Durante la adolescencia, etapa clave para la formación de la identidad masculina, se produce una fuerte necesidad de afirmación de la identidad. Esto se evidencia en la importancia que los adolescentes varones atribuyen a la masculinidad plena de los compañeros, a diferencia de las mujeres. En esta etapa aparecen una serie de mandatos relacionados a la necesidad de demostrar que se es un hombre en relación al logro de los atributos socialmente hegemónicos de la masculinidad. En esta etapa el sistema de sexo-género demanda que la masculinidad sea actuada bajo los criterios hegemónicos de dureza, violencia, sexualidad irrefrenable, etc. En esta etapa es que se aprende que la masculinidad debe ser permanentemente escenificada, so pena de pérdida.

Así, se refuerza la competitividad constantemente. Se compite por demostrar quién es más hombre en los términos del sistema. O sea: quién tiene más parejas, quién pelea mejor, quién es más capaz de dominar a más hombres, quién tiene el pene más grande, etc. En esta etapa, probablemente más que ninguna otra, el que no logra alcanzar los atributos de la masculinidad, no sería un hombre verdadero. Y quien no es un hombre verdadero, entonces es un homosexual, o una mujer4.

En la relación con las mujeres, la masculinidad necesita ser actuada también para ser afirmada, especialmente en el terreno erótico/sexual. En este sentido, las mujeres fuera de la familia pasaran a tener el papel de “dadoras” de masculinidad en la medida que reconozcan al varón como una pareja (a largo plazo o momentánea) potencial. Esta posición otorgaría a las mujeres un poder clave en el sistema de género pues estas podrían otorgar o negar masculinidad a los varones. 

Sin embargo, es importante remarcar que precisamente por el mismo sistema de sexo-género en el que lo asociado a lo masculino adquiere un mayor valor que lo femenino, dicho papel y dicho poder son generalmente ignorados. Por ello, desde el mandado social masculino de sexualidad irrefrenable, la negación de una mujer a tener acercamientos sexuales/eróticos con un varón no cabe como posibilidad dentro del sistema de interrelaciones concebido como “natural”. En este caso primaría el acceso al cuerpo de las mujeres por la vía de la violencia como un camino percibido como “justo” desde la aprendida superioridad masculina.

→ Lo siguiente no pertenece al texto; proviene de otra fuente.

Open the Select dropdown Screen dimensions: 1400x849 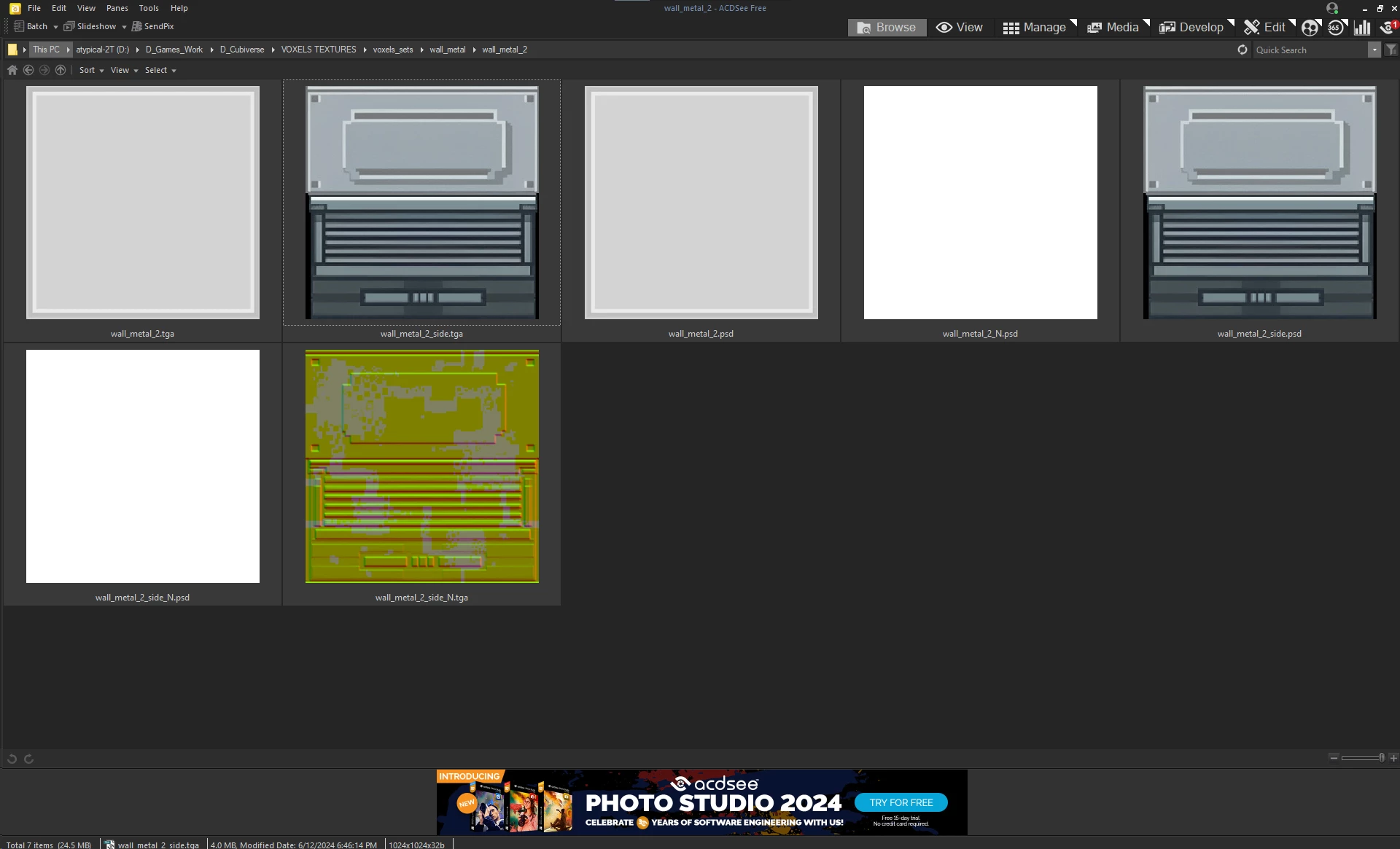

En resumen, el entorno social genera y refuerza mediante un claro sistema de castigos y premios aquellos comportamientos que se entienden como tradicionalmente masculinos. En este contexto, la agresividad por ejemplo sería uno de los principales marcadores de la masculinidad. La capacidad de ejercer poder sobre otros sujetos (especialmente aquellos leídos socialmente como femeninos) sería uno de los principales marcadores de la masculinidad y el proceso de aprendizaje de la misma es un proceso largo, tedioso y pleno de negación, miedos y vergüenzas. Los varones aprenden a ser violentos con violencia. Y en el centro de la violencia machista, vive la masculinidad hegemónica.